- Born: October 21, 1938 (age 87) Neodesha, Kansas, United States
- Education: University of Kansas University of Wyoming
- Occupation: Scientist
- Known for: Quantitative modeling in geology
- Awards: Krumbein Medal Haidinger Medal
- Scientific career
- Workplaces: Kansas Geological Survey Montanuniversität Leoben Heinemann Oil GmbH

= John Clements Davis =

American geologist

John Clements Davis (born October 21, 1938) is an American geologist best known for his research in the application of statistics to geology. He spent almost his entire professional career with the Kansas Geological Survey, being an Emeritus Scientist since 2003. He then served as Univ-Prof of Reservoir Characterization at the Montanuniversität in Leoben, Austria and is now Chief Geologist for Heinemann Oil GmbH in Austria.

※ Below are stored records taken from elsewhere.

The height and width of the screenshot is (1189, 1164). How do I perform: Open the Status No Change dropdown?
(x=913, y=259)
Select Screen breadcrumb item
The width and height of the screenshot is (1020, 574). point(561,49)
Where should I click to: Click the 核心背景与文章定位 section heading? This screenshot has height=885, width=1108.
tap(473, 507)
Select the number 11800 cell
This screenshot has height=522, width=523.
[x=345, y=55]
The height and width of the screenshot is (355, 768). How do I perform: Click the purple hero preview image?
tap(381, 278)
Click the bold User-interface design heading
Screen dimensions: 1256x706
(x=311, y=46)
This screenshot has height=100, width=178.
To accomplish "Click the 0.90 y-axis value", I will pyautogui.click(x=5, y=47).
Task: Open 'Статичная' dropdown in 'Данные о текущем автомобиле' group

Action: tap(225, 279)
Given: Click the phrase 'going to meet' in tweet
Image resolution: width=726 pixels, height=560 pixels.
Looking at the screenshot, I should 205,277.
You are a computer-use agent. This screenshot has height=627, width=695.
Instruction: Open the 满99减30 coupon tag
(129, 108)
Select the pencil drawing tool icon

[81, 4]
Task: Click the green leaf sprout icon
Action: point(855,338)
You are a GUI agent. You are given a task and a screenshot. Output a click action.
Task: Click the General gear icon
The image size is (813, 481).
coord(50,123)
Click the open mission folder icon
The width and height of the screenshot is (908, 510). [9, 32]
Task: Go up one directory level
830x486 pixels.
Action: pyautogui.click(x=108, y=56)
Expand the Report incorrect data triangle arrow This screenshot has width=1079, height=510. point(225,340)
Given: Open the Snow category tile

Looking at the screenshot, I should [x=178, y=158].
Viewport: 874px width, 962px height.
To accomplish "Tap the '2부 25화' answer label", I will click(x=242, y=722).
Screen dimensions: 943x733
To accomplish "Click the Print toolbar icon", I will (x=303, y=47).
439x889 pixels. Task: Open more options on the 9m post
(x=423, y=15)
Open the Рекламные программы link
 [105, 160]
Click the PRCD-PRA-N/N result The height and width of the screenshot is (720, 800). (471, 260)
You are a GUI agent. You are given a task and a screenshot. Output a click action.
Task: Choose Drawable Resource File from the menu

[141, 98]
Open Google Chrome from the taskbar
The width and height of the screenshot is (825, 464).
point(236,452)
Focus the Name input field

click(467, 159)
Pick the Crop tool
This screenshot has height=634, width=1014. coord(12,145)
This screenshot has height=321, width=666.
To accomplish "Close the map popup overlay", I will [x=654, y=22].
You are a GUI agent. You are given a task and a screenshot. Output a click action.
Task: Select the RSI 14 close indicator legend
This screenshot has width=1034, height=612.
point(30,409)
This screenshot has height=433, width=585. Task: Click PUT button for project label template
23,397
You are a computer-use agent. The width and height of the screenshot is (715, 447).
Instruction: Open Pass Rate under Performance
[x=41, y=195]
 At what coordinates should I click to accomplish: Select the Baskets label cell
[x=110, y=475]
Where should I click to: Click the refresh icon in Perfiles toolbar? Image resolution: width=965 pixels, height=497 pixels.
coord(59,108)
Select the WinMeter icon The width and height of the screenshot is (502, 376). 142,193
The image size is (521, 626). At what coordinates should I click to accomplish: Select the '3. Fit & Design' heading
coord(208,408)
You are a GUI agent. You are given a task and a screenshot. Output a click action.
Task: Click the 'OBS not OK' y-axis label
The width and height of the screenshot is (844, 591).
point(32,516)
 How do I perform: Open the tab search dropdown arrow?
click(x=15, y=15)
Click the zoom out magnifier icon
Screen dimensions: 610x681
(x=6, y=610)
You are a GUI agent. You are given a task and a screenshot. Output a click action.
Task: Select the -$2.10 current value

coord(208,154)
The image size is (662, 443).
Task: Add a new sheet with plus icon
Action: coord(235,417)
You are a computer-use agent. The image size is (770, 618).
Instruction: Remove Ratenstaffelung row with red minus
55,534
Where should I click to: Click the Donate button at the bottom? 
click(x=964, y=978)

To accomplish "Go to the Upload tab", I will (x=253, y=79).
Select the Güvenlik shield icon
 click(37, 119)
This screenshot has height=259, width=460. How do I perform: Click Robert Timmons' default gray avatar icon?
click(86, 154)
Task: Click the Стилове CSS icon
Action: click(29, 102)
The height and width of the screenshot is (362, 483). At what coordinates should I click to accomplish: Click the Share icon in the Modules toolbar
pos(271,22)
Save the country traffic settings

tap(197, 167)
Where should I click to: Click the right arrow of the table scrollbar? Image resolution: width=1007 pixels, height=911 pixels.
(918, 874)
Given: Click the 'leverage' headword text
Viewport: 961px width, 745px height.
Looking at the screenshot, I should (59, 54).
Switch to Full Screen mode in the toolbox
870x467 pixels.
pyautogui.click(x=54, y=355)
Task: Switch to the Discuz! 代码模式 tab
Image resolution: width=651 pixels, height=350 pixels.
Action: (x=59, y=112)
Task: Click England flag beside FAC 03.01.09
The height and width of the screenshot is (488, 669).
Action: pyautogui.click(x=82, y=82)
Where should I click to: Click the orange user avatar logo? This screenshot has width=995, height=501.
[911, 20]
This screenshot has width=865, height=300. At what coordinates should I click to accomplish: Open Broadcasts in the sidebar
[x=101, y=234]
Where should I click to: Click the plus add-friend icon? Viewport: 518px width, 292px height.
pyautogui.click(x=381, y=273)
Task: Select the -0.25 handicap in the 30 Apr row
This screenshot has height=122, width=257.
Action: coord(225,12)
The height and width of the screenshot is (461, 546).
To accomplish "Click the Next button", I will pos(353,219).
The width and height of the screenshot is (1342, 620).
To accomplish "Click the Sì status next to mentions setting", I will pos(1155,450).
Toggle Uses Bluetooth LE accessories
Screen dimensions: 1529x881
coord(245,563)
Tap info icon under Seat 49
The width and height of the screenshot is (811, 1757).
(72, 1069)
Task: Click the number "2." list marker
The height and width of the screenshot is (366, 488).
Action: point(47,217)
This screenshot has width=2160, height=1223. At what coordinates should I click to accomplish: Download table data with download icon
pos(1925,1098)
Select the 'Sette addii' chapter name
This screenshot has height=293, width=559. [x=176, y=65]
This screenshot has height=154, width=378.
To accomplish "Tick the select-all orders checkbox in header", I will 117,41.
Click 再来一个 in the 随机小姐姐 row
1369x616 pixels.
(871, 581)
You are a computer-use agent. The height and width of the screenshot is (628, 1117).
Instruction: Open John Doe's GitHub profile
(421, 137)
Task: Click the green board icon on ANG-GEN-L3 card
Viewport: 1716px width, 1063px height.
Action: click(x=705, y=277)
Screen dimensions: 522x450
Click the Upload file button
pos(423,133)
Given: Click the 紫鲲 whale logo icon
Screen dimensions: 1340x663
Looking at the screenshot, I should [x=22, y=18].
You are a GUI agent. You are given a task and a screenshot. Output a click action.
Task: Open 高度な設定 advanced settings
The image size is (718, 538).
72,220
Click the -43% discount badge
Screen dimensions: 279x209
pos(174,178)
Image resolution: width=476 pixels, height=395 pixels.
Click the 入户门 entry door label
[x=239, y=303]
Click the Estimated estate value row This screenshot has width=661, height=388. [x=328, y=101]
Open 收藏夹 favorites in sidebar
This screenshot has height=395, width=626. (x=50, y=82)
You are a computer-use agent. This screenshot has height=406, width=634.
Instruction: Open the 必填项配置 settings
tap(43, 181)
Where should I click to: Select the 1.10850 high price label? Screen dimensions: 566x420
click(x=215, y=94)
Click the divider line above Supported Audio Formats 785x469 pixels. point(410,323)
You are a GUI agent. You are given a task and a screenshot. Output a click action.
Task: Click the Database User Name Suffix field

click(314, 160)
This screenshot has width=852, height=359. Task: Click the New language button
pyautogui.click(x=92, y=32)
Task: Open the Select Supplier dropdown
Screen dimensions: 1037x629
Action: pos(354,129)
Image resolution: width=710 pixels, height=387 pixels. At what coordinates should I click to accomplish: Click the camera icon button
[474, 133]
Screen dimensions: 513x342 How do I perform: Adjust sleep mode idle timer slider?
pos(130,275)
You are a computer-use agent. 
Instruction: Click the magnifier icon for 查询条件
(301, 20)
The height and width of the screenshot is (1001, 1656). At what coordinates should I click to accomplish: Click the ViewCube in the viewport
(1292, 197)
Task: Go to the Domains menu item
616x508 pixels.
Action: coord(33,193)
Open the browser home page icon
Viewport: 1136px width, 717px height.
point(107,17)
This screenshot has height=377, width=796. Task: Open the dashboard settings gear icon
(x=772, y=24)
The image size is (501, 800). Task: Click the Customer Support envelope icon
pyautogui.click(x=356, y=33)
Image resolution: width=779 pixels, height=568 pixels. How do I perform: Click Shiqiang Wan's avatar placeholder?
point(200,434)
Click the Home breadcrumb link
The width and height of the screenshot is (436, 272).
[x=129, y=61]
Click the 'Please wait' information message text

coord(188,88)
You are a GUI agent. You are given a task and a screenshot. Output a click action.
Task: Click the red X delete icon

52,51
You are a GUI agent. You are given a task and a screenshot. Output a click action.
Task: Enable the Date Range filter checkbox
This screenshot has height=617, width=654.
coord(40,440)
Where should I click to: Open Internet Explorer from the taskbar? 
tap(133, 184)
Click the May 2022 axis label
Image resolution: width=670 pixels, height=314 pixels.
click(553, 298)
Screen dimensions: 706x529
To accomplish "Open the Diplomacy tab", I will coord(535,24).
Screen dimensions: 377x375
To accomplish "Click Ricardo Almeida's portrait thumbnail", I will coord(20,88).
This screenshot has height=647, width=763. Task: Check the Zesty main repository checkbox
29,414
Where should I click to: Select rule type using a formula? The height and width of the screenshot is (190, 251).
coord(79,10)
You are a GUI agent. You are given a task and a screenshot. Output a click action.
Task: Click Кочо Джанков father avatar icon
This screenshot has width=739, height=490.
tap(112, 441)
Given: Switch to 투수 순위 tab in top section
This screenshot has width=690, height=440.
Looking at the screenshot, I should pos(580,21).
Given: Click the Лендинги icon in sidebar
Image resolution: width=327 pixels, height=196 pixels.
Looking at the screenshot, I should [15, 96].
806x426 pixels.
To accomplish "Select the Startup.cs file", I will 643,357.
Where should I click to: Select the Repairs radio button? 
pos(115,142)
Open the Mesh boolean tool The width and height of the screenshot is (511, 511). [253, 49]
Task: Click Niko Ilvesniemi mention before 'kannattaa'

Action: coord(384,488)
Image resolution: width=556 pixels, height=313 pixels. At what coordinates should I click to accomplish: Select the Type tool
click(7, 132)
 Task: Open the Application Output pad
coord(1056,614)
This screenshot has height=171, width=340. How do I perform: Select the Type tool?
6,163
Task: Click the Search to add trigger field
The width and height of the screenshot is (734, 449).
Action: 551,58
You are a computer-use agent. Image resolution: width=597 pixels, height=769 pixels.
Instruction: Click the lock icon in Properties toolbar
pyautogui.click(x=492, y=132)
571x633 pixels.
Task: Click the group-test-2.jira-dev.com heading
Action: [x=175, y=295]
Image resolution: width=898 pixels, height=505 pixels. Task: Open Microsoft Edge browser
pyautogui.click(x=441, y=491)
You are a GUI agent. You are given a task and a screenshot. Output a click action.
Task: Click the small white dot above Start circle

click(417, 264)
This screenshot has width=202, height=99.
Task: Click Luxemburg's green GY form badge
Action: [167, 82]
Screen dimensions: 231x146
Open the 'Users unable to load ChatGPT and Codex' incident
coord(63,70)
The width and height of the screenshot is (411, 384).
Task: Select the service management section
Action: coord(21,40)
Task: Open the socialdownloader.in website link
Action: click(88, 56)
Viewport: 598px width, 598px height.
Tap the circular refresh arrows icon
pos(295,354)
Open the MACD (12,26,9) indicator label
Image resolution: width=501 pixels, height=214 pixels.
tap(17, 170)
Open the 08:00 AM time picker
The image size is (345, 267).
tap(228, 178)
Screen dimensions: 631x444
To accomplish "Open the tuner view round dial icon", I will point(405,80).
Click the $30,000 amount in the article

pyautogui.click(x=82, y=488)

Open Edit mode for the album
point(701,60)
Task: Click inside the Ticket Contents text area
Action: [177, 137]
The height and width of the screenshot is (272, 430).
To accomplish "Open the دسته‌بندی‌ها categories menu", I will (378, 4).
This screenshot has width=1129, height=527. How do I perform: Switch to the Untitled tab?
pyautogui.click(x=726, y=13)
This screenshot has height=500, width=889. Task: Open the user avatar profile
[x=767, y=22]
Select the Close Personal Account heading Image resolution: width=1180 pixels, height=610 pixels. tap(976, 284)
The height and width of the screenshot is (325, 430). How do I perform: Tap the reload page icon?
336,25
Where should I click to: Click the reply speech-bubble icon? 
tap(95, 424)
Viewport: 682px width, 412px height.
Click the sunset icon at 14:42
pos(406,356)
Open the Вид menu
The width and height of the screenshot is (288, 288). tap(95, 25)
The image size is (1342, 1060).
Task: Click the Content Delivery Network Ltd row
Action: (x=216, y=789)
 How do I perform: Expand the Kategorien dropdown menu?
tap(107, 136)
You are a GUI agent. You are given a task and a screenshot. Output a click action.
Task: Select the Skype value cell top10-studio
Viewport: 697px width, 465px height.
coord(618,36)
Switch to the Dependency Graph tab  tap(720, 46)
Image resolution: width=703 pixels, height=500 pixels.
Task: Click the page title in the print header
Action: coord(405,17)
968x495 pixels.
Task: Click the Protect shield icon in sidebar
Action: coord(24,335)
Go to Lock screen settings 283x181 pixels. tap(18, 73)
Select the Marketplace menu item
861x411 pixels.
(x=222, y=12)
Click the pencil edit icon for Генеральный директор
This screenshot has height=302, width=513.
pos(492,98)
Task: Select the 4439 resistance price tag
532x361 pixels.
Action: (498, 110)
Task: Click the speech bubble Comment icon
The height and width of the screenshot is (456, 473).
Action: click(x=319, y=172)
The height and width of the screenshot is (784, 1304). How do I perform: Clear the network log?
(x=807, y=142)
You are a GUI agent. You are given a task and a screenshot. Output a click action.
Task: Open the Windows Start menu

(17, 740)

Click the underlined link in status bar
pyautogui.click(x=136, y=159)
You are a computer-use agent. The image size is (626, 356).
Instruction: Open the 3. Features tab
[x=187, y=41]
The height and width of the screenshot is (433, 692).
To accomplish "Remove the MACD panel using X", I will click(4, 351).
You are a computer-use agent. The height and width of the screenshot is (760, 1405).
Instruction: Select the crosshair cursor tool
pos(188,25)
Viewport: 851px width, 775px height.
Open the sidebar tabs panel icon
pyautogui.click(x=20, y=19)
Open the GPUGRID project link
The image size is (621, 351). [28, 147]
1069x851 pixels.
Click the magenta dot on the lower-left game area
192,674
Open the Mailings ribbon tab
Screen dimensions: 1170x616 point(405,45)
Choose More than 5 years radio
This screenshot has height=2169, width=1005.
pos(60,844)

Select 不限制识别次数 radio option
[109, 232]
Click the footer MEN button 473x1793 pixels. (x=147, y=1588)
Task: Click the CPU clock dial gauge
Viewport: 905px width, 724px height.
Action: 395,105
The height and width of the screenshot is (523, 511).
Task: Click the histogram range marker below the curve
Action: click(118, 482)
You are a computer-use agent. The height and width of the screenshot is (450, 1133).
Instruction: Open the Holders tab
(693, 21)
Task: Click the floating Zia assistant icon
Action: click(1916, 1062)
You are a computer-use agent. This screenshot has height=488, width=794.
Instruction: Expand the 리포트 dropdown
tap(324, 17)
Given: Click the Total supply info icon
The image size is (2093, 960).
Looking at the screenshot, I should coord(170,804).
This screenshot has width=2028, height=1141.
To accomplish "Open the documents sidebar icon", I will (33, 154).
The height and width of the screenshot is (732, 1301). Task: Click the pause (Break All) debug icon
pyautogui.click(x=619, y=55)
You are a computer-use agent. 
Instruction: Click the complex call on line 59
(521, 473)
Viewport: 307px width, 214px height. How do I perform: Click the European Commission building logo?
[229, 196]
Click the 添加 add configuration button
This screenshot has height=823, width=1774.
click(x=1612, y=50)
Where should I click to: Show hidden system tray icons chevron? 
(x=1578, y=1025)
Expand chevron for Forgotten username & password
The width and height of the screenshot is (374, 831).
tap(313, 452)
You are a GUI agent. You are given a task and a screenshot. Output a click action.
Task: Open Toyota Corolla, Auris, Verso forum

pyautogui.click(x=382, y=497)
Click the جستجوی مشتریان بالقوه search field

Davis has been a member of several professional societies, most active in the International Association for Mathematical Geosciences, where he was Editor of the Newsletter (1973–1989), Western Treasurer (1972–1980), Secretary General (1980–1984), President (1984–1989) and Distinguished Lecturer (2002). The Association acknowledged his valuable contributions to the organization and science by presenting him with the Krumbein Medal. Davis also received the Haidinger Medal from the Geologische Bundesanstalt for his contributions to mathematical geology.

==Education==
- Ph.D. in geology, University of Wyoming, 1967
- M.S. in geology, University of Wyoming, 1963
- B.S. in geology, University of Kansas, 1961

==Books==
- John C. Davis (2002). Statistics and Data Analysis in Geology. Wiley & Sons, 3rd edition, 638 p.
- John W. Harbaugh, John C. Davis, Johannes Wendebourg (1995). Computing Risk for Oil Prospects: Principles and Programs. Pergamon, 452 p.
- John C. Davis, Ute C. Herzfeld, eds., (1993). Computers in Geology—25 Years of Progress. Oxford University Press, 298 p.
- John W. Harbaugh, John C. Davis, John Doveton (1977). Probability Methods in Oil Exploration. John Wiley & Sons, 284 p.
- John C. Davis, Michael J. McCullagh, eds., (1975). Display & Analysis of Spatial Data. Wiley & Sons, 378 p.